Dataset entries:

Segment Open

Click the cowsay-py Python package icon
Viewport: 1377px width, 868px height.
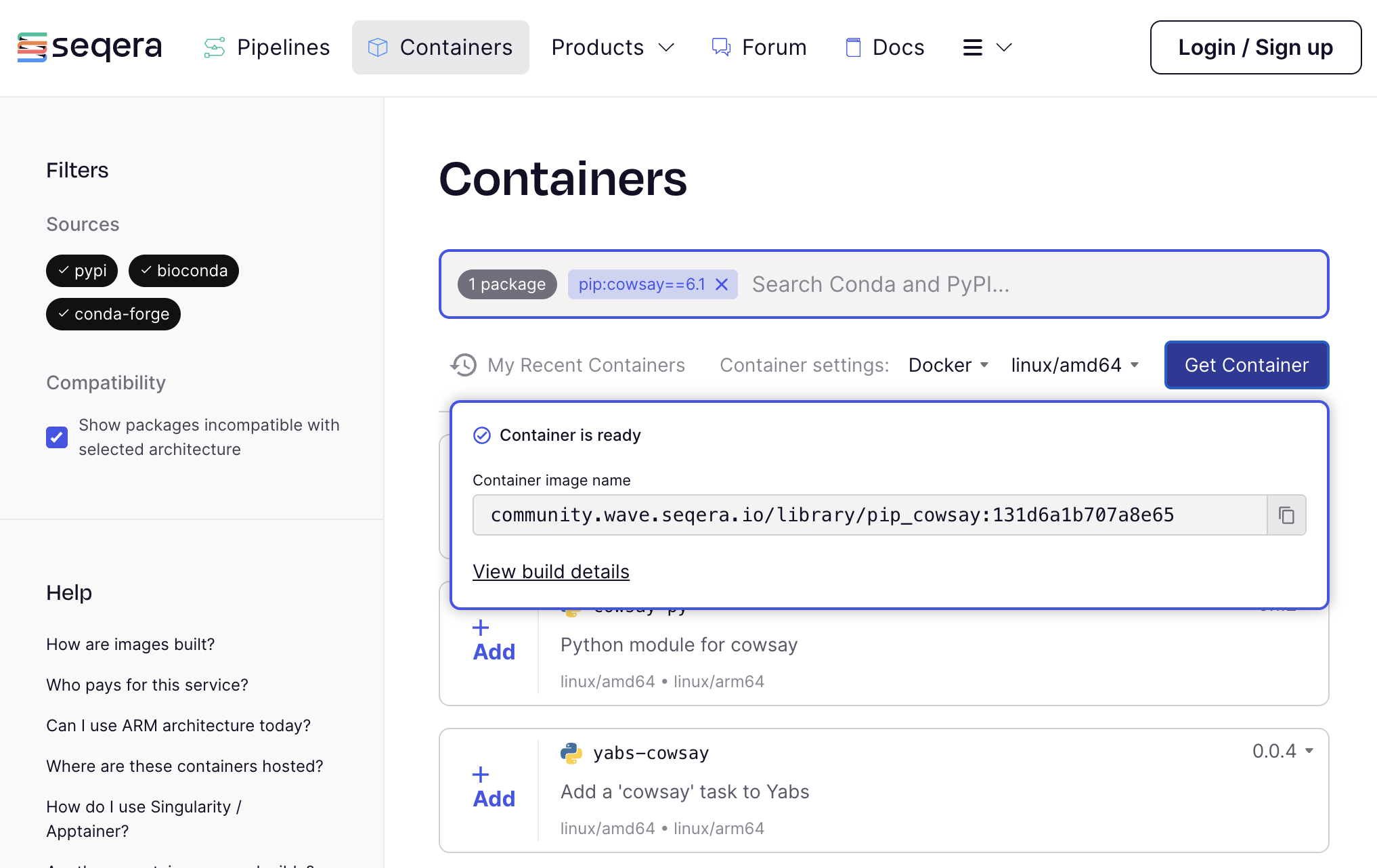click(x=571, y=607)
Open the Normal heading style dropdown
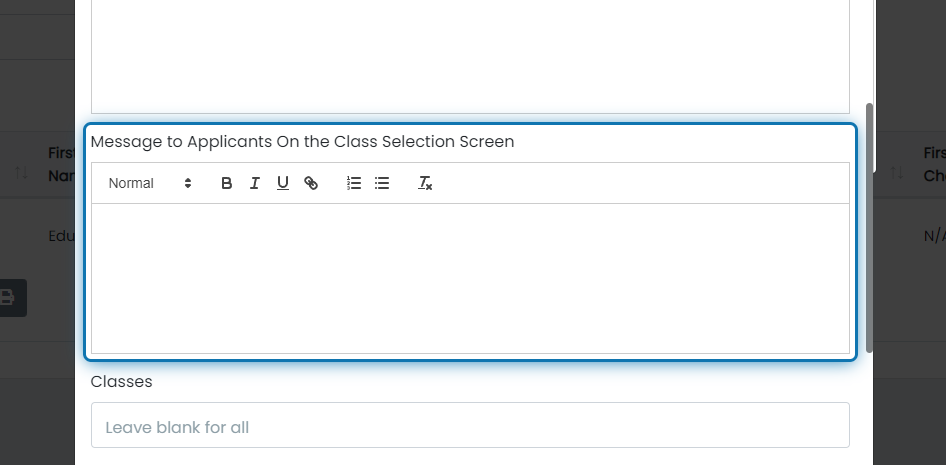Image resolution: width=946 pixels, height=465 pixels. pyautogui.click(x=150, y=183)
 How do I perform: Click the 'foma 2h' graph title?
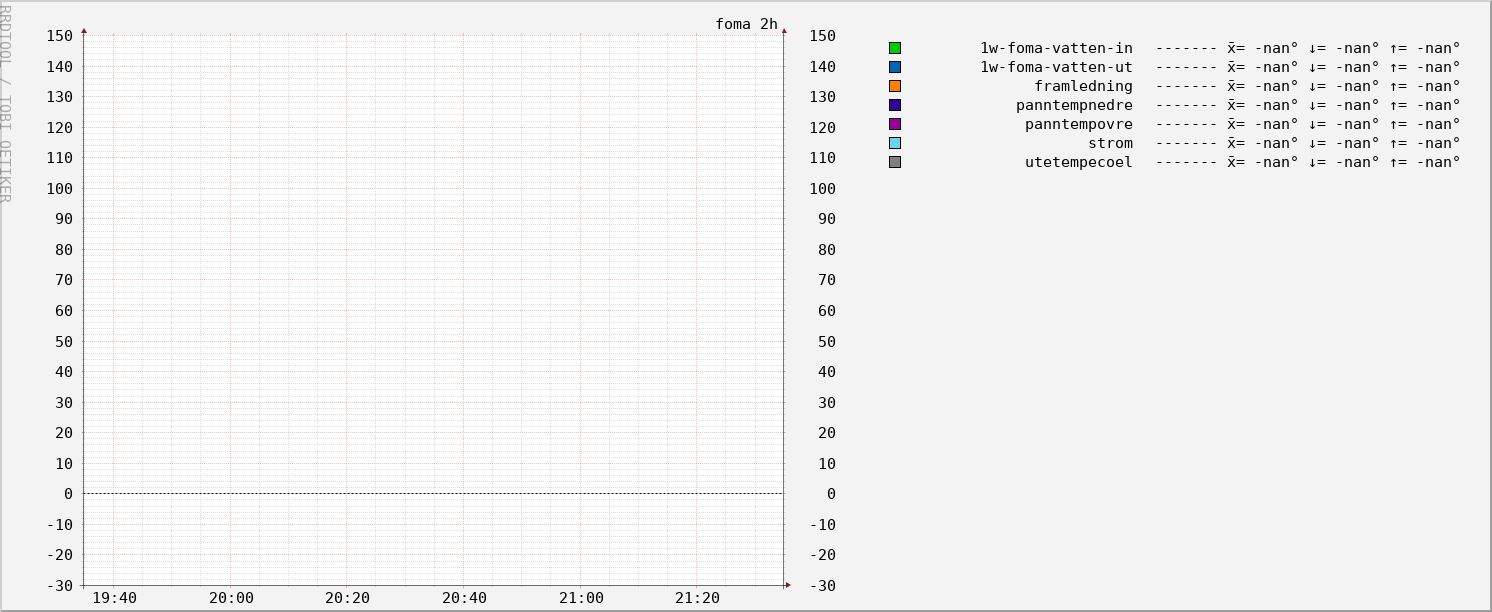[746, 24]
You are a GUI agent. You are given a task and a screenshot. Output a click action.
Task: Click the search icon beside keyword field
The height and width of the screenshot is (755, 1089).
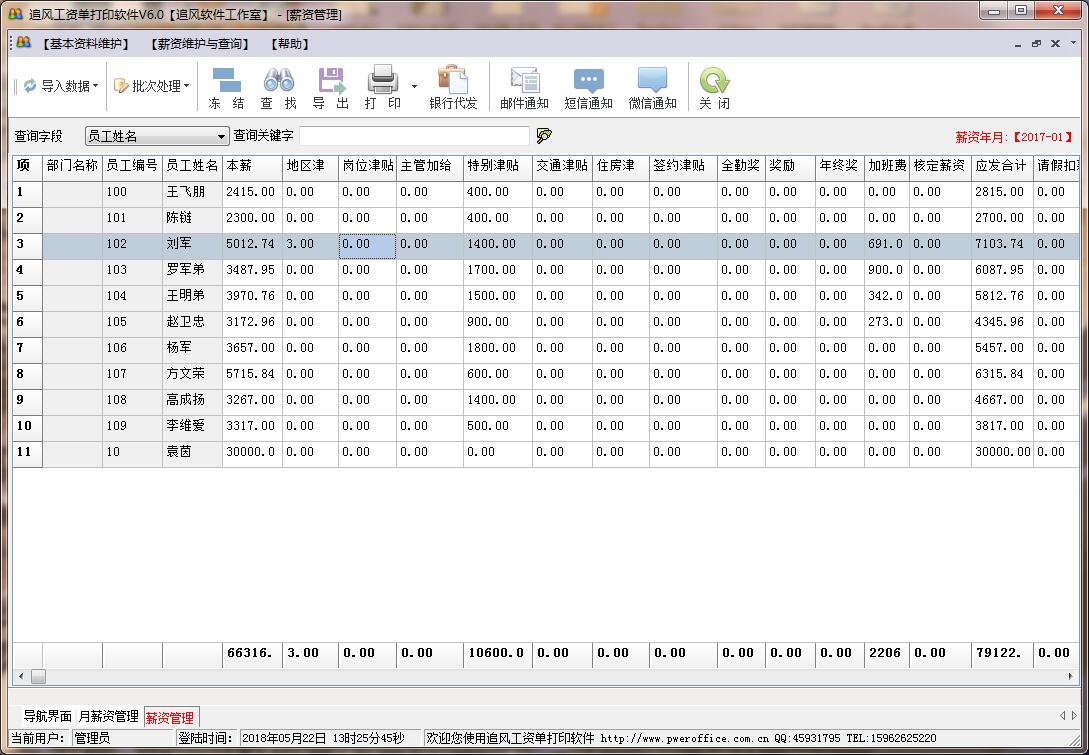point(544,136)
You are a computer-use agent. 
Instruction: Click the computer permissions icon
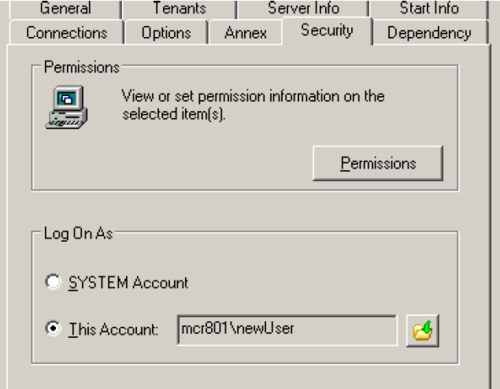click(x=67, y=107)
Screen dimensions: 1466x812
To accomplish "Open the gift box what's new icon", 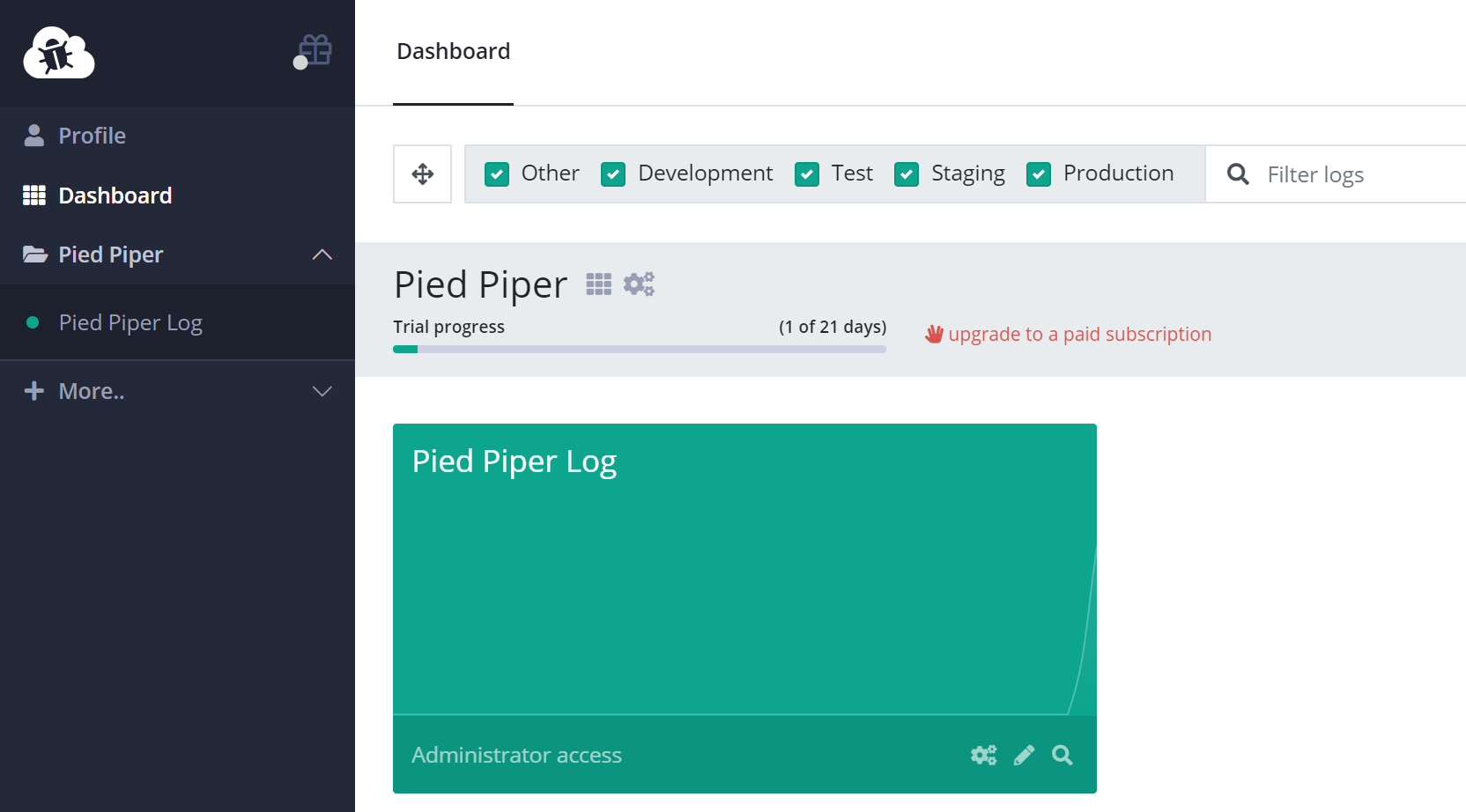I will coord(315,50).
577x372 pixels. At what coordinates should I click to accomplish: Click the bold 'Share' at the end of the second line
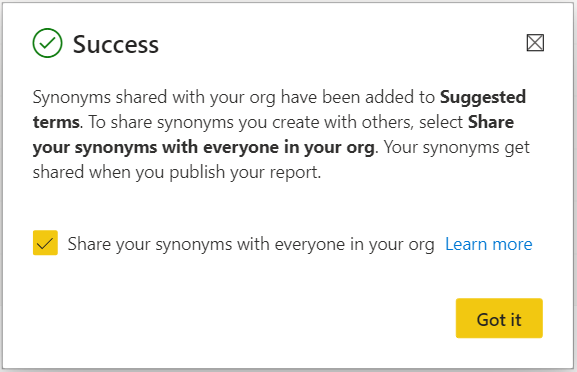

Segment Closed

● Instructions to follow:
Select and copy each line from the data that includes the word "agent".

● Result for this exercise:
You are a GUI agent. You are given a task and a screenshot. Output a click action.
You are a computer-use agent. 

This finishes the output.